Voilà un mot que l'on entend régulièrement lorsque l'on s'intéresse de près à la mode masculine.
"Tu veux commencer une nouvelle garde-robe ? Commence par un bon jean selvedge !"
Tout le monde vous en parlera, de l'amateur fraîchement initié jusqu'au vétéran de la sape. C'est presque un mot mystique qu'on invoque, une forme d'argument d'autorité.
Les néophytes se demanderont peut-être : pourquoi absolument du selvedge ? Et qu'est-ce que c'est au juste ? Est-ce que c'est vraiment mieux que du denim normal ?
Nous allons ici prendre le temps pour répondre à ces questions.
Commençons par la base.
QU'EST-CE QUE LE SELVEDGE ?
Le mot "selvedge" est la contraction de l'expression "self-finished edge", ce qui signifie littéralement "bordure finie sur elle-même".
Une toile selvedge désigne donc une toile dotée d'une bordure finie, à l'opposé d'une bordure non finie donc, sur laquelle la toile s'effiloche. Et c'est cette bordure qui forme le fameux "liseré selvedge".
Il parcourt toute la longueur de la toile, des deux côtés.
Mais une image vaut mille mots :
A gauche, la toile selvedge. Le liseré vient finir le bord de la toile.
A droite, une toile non selvedge. Vous voyez que les bords ne sont pas finis, et qu'ils s'effilochent (une petite couture a été ajoutée pour stopper l'effilochage).
POURQUOI LA TOILE SELVEDGE EST AUSSI CHÈRE ?
Il vient naturellement une question : "comment une simple bordure de toile peut justifier une telle différence de prix ?"
On trouve rarement des jeans selvedge sous les 100€, exception faite des grandes chaînes d'entrée de gamme qui réussissent à les proposer à 50-60€ (on en parlera plus en détails après). Ce sont généralement des toiles turques, parfois italiennes pour les rapports qualité/prix les plus intéressants.

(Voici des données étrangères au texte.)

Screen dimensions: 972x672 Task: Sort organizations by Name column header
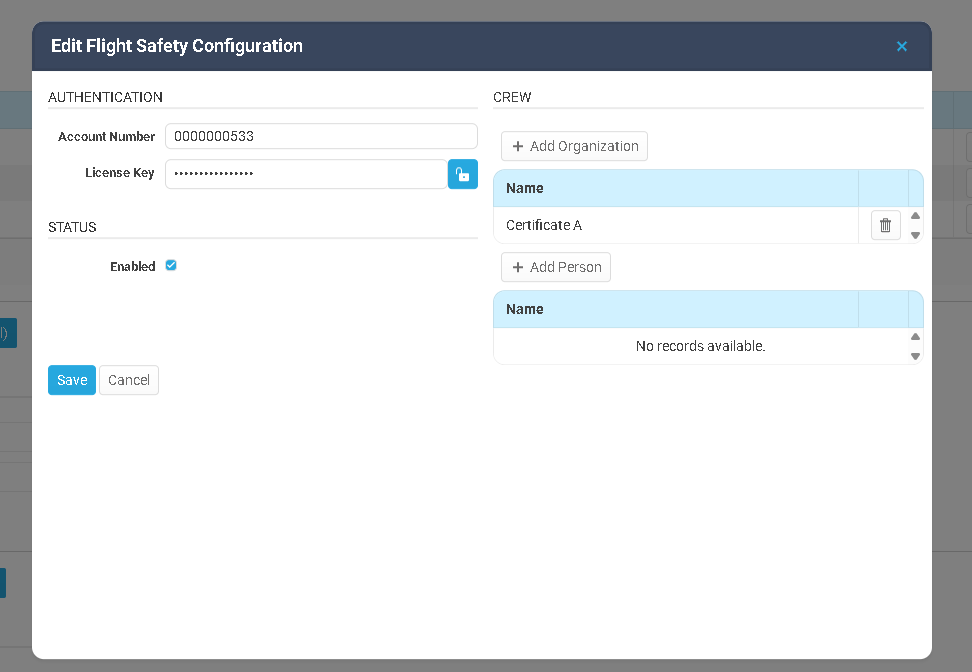pos(675,188)
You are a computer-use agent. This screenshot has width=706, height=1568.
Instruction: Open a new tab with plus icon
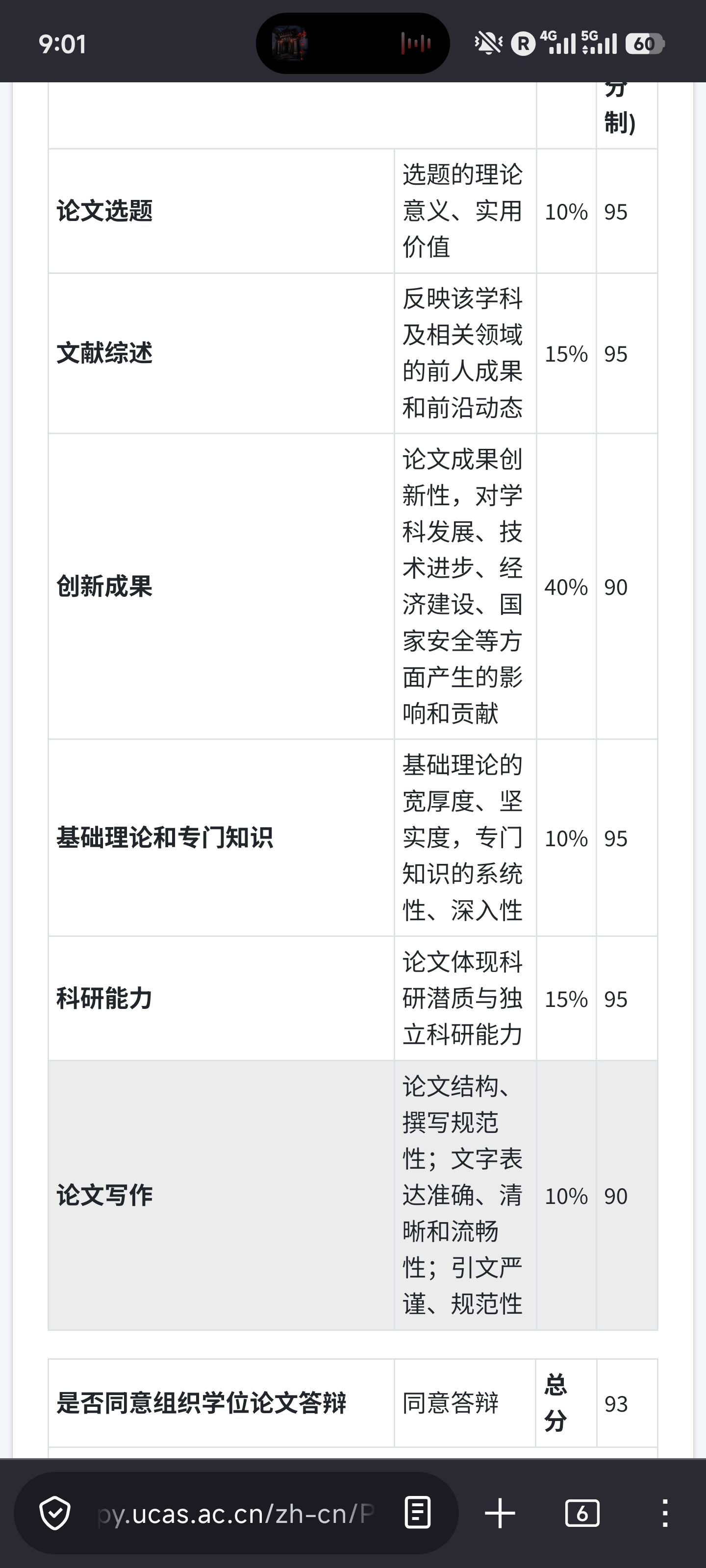[500, 1513]
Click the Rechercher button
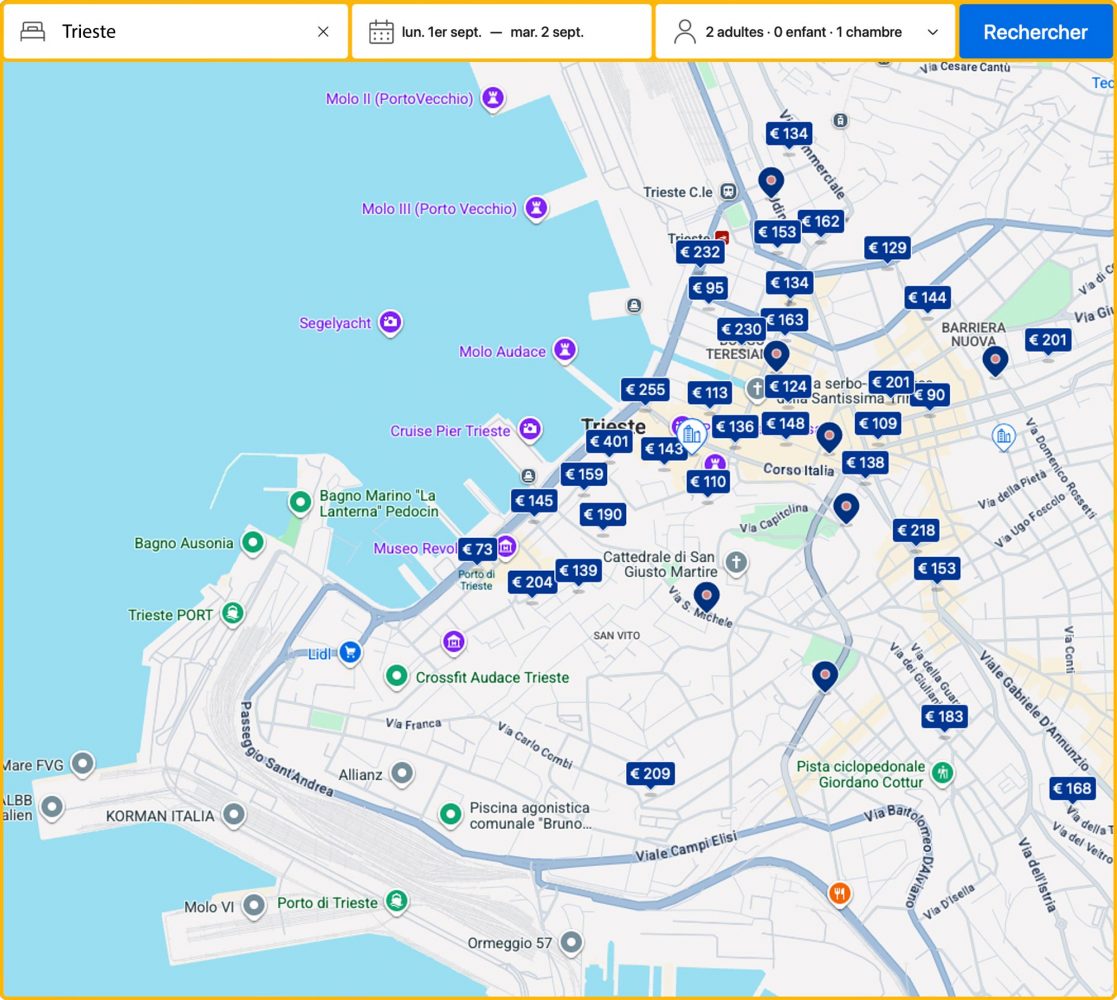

En comparaison, le marché foisonne de jeans industriels -non selvedge- à 40€.
Si vous cherchez spécifiquement une toile japonaise, c'est quasiment impossible d'en trouver en dessous de 130€. C'est déjà un progrès par rapport au temps où les bonnes toiles japonaises étaient introuvables en dessous de 150€.

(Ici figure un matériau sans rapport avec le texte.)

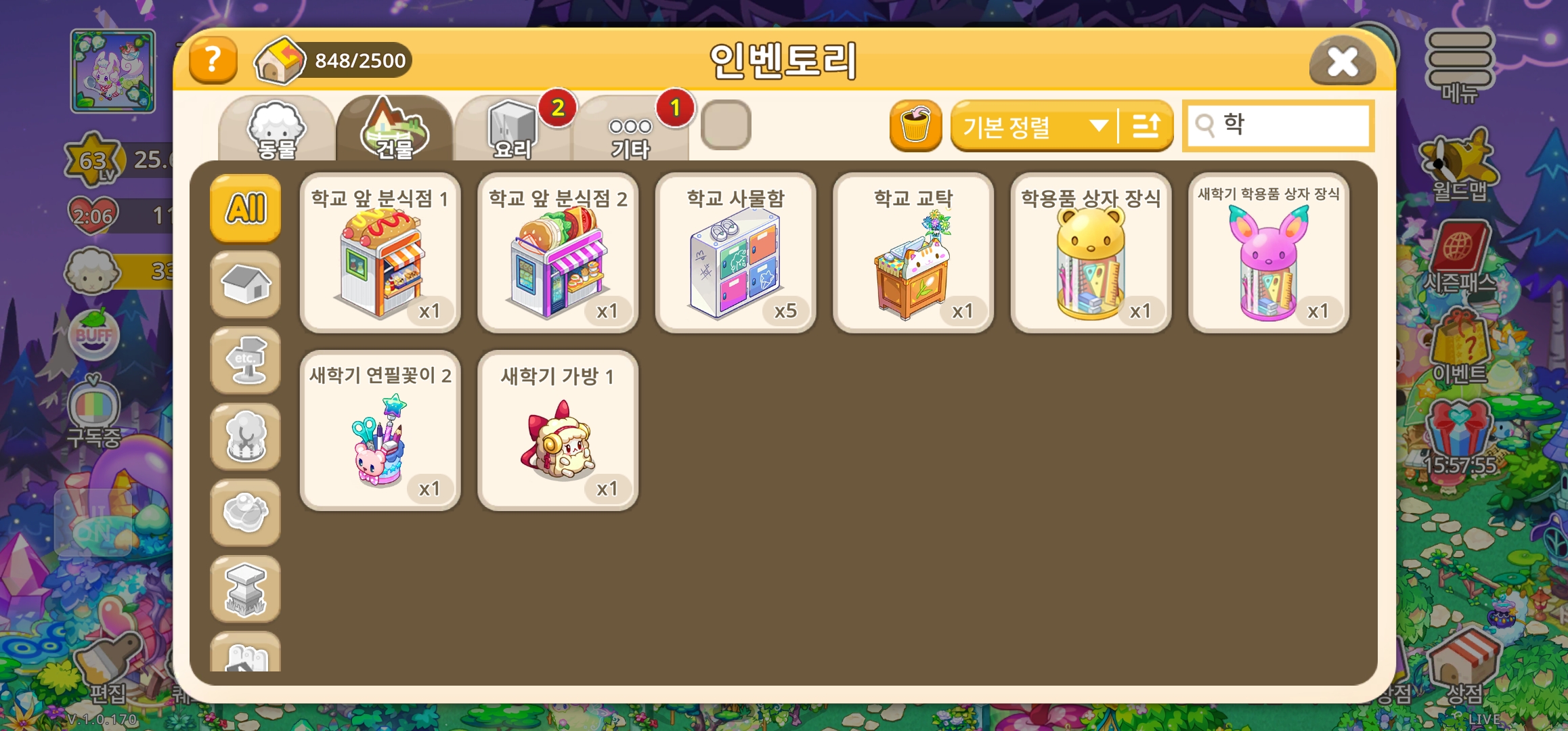This screenshot has height=731, width=1568.
Task: Switch to the 요리 tab
Action: tap(513, 129)
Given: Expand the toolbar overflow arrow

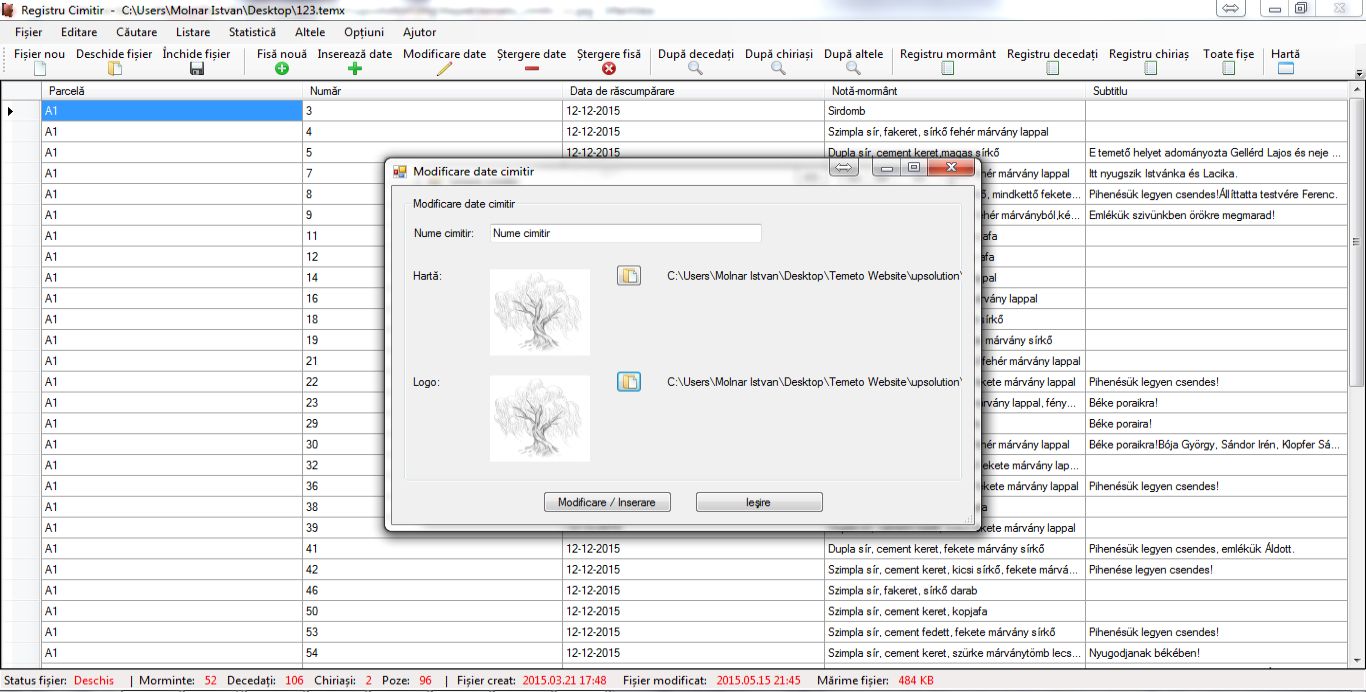Looking at the screenshot, I should (1359, 74).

Concrètement, ce n'est pas la bordure en elle-même qui rend votre jean cher : c'est tout ce qu'implique la fabrication des toiles selvedge.

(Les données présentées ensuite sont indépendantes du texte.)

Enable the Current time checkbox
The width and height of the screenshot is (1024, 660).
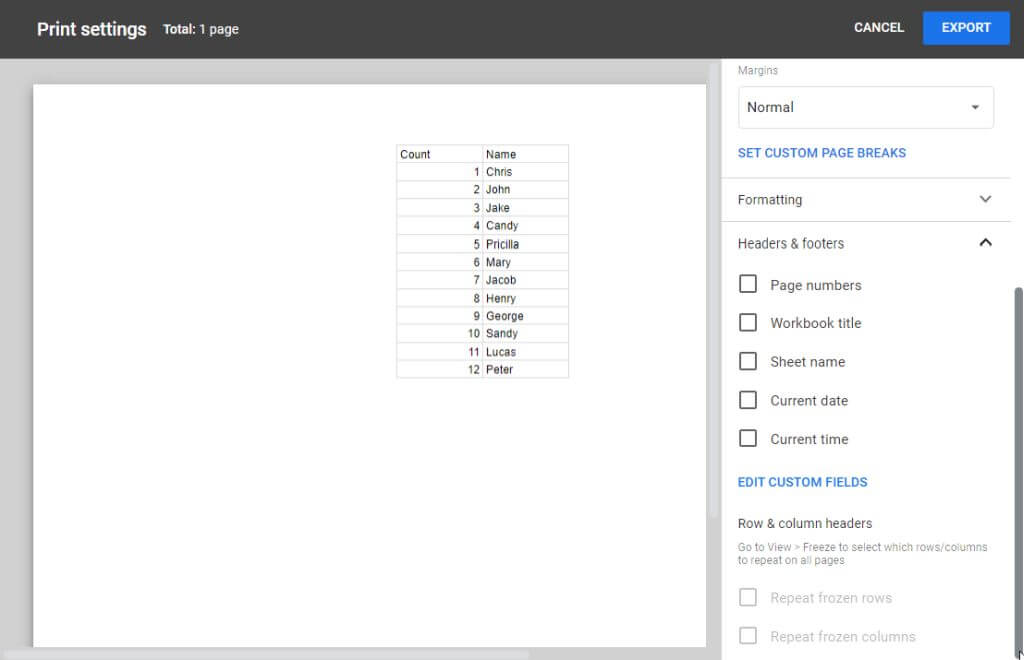tap(748, 439)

DES MÉTIERS À TISSER LENTS ET PEU RENTABLES
Voyons d'abord comment le denim est tissé.
Comme pour n'importe quel tissu, le fil de trame (sur le denim, c'est le fil blanc, qui ressort plus sur la face intérieure) doit faire des aller-retour de chaque côté du métier à tisser, à grande vitesse, ce qui l'enchevêtre dans le fil de chaîne (sur le denim, c'est le fil bleu, qui ressort plus sur la face extérieure), et crée le tissage.
Les fils de chaîne (en noir) sont alignés sur le métier en parallèle, et ce sont les fils de trame (en blanc) qui bougent pour les traverser.
Sur les métiers vintage, l'objet qui transporte le fil de chaque côté est appelé une "navette". Et cette petite navette, réalisée en bois lisse pour ne pas abimer les fils, n'est capable de réaliser "que" 100 allers-retours par minute. Sa particularité est de passer par le dessus du métier à tisser, puis en dessous.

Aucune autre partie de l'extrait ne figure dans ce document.